Unless, of course, you happen to want to really commit yourself; unless it is vital to you on some point that you be taken at your word. To be doubted then — to be told that your most solemn assurance is empty, that you are incapable of vouching for the point in question — it’s like being told that you are no one at all, that you have no character, no identity, no soul.
There is, in fact, a character to whom More tells this very thing: Richard Rich, a superficial young man who in the end has a hand in More’s undoing. Rich wants a job in court, but More, knowing Rich’s lack of character, will not put him where he’ll be tempted. Rich begs and pleads, finally professing fervently that he "would be faithful." More looks him in the eye and says deliberately: "Richard, you couldn’t answer for yourself even so far as tonight." And that night Rich proves More right. He’s a kind of reverse type of St. Thomas: As More’s integrity leads to waning material fortunes but increasingly heroic virtue, Rich’s lack of substance causes him to rise rapidly in wealth and status as he becomes increasingly corrupt.
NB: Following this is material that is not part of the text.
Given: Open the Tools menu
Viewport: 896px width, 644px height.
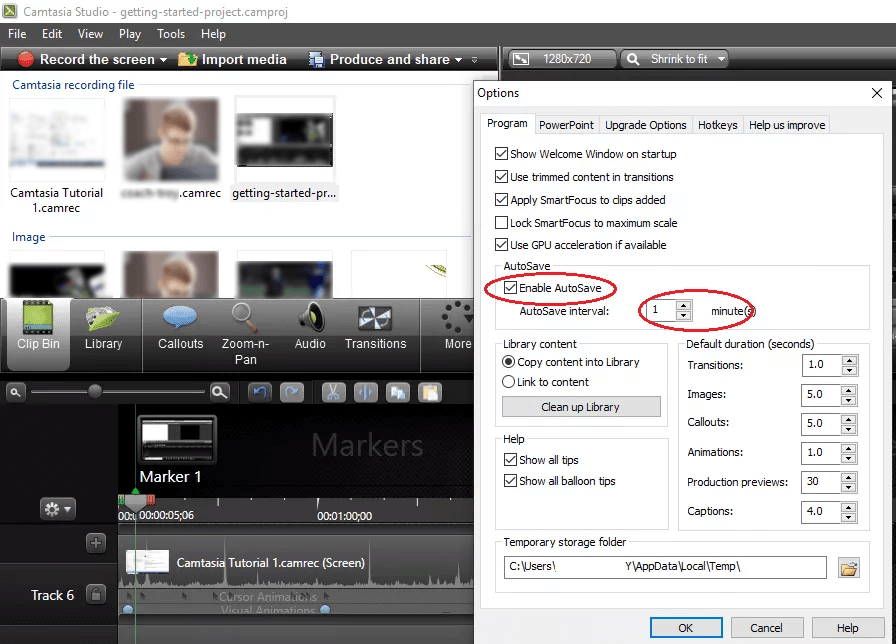Looking at the screenshot, I should coord(171,34).
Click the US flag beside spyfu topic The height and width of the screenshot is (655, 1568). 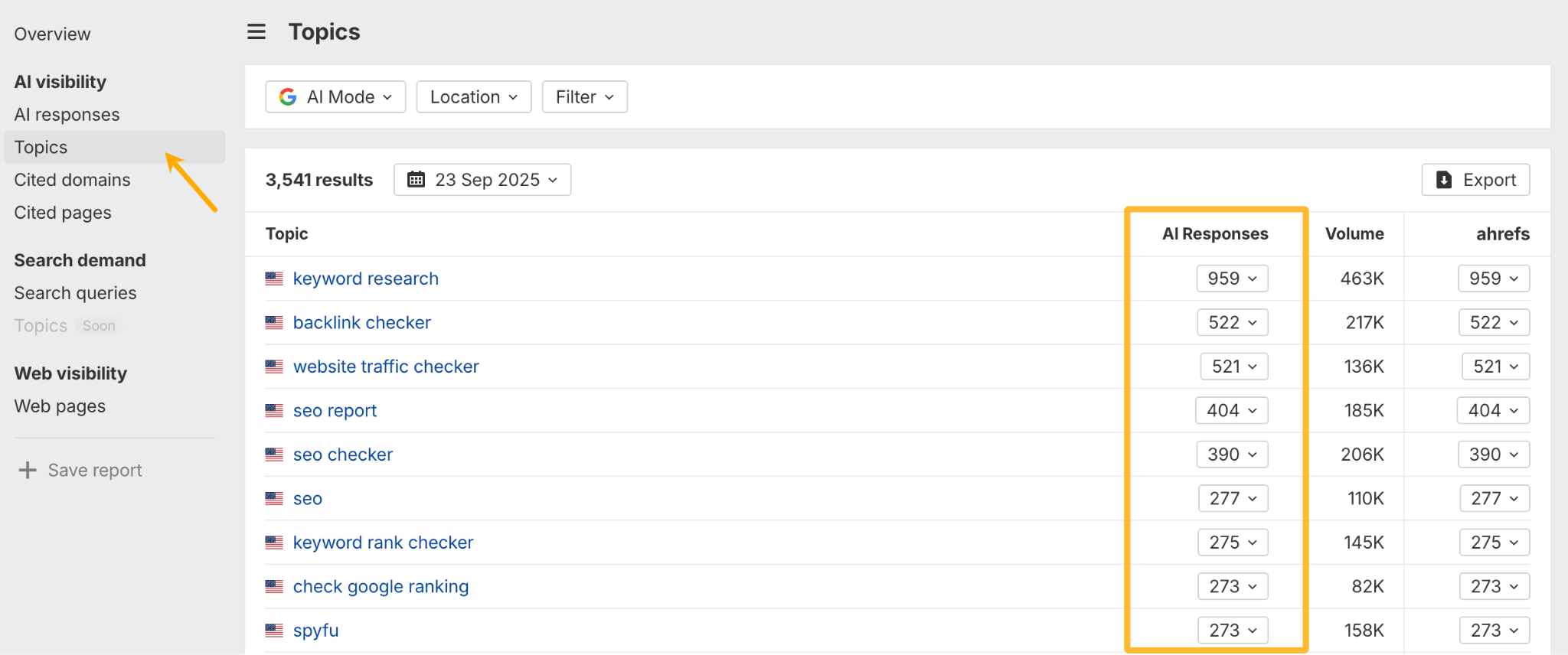point(274,631)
The performances are uniformly excellent. Wendy Hiller brings unrefined dignity to Thomas’s wife Lady Alice, a simple woman who doesn’t understand her sophisticated husband or the invisible threat that gathers round him, and masks her concern with defiance. The film doesn’t mention it, but Alice was More’s second wife, married only four months after the death of his first wife to be a mother to his children. Intellectually they have nothing in common, yet they have come to love one another fiercely; and Alice’s final lines in the Tower invariably bring tears to my eyes.
This is a great film. I believe it is the most profound cinematic depiction of the life of any saint. The fact that it was written by a non-Christian to me only makes the compelling power of More’s faith and virtue more apparent: Here is a man whose inner light is so radiant that the very unbelievers are drawn to pay tribute to it. (The same might be said for Joan of Arc, who so dazzled that crusty old skeptic Mark Twain that he wrote her life story and loved it best of all his works — despite the fact that she, a medieval French peasant Catholic girl, embodied everything that he, an 18th-century freethinking Southern gentleman, was bound to disdain!)
In fact, the spirit of St. Thomas and the beauty of his speech have been captured in part by incorporating some of More’s own words. "For the rest," Bolt wrote in his preface to the play, "my concern was to match with these as best I could so that the theft should not be too obvious." He succeeded.
Peter O’Toole roars magnificently both in laughter and in rage; his Henry is a simple, direct, utterly unprincipled man who sees the world in two great categories: (a) things he wants, and (b) obstacles to getting them.